> Work required:
Every entry must come back exactly as it was written.

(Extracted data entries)
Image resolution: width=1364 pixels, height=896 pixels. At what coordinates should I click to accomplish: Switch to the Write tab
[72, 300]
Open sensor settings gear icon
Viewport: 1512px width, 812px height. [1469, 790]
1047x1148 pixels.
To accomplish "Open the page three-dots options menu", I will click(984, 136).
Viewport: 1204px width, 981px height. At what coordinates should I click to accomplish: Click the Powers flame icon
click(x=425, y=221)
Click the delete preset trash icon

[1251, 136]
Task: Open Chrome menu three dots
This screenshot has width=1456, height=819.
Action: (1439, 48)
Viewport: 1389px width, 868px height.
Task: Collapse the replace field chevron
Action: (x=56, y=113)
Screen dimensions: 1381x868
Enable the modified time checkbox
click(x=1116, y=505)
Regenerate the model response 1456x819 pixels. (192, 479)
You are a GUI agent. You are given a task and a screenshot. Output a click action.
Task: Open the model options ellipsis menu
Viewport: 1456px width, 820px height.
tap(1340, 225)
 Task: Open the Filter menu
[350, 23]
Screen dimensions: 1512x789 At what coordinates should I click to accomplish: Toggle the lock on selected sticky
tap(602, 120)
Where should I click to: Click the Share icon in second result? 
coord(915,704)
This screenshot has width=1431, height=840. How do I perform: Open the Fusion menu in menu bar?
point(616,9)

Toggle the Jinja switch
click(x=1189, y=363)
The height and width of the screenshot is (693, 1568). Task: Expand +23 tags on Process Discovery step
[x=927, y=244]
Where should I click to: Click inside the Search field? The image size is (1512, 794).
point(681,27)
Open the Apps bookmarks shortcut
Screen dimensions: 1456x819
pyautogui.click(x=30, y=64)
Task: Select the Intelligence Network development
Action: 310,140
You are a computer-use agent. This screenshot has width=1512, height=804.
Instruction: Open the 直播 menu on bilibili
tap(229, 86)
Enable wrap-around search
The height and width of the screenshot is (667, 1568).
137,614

> Answer to the problem:
Image resolution: width=1364 pixels, height=896 pixels. At what coordinates should I click to accomplish: Switch to the Write tab
[72, 300]
Open sensor settings gear icon
Viewport: 1512px width, 812px height. [1469, 790]
1047x1148 pixels.
To accomplish "Open the page three-dots options menu", I will click(984, 136).
Viewport: 1204px width, 981px height. At what coordinates should I click to accomplish: Click the Powers flame icon
click(x=425, y=221)
Click the delete preset trash icon

[1251, 136]
Task: Open Chrome menu three dots
This screenshot has width=1456, height=819.
Action: (1439, 48)
Viewport: 1389px width, 868px height.
Task: Collapse the replace field chevron
Action: (x=56, y=113)
Screen dimensions: 1381x868
Enable the modified time checkbox
click(x=1116, y=505)
Regenerate the model response 1456x819 pixels. (192, 479)
You are a GUI agent. You are given a task and a screenshot. Output a click action.
Task: Open the model options ellipsis menu
Viewport: 1456px width, 820px height.
tap(1340, 225)
 Task: Open the Filter menu
[350, 23]
Screen dimensions: 1512x789 At what coordinates should I click to accomplish: Toggle the lock on selected sticky
tap(602, 120)
Where should I click to: Click the Share icon in second result? 
coord(915,704)
This screenshot has width=1431, height=840. How do I perform: Open the Fusion menu in menu bar?
point(616,9)

Toggle the Jinja switch
click(x=1189, y=363)
The height and width of the screenshot is (693, 1568). Task: Expand +23 tags on Process Discovery step
[x=927, y=244]
Where should I click to: Click inside the Search field? The image size is (1512, 794).
point(681,27)
Open the Apps bookmarks shortcut
Screen dimensions: 1456x819
pyautogui.click(x=30, y=64)
Task: Select the Intelligence Network development
Action: 310,140
You are a computer-use agent. This screenshot has width=1512, height=804.
Instruction: Open the 直播 menu on bilibili
tap(229, 86)
Enable wrap-around search
The height and width of the screenshot is (667, 1568).
137,614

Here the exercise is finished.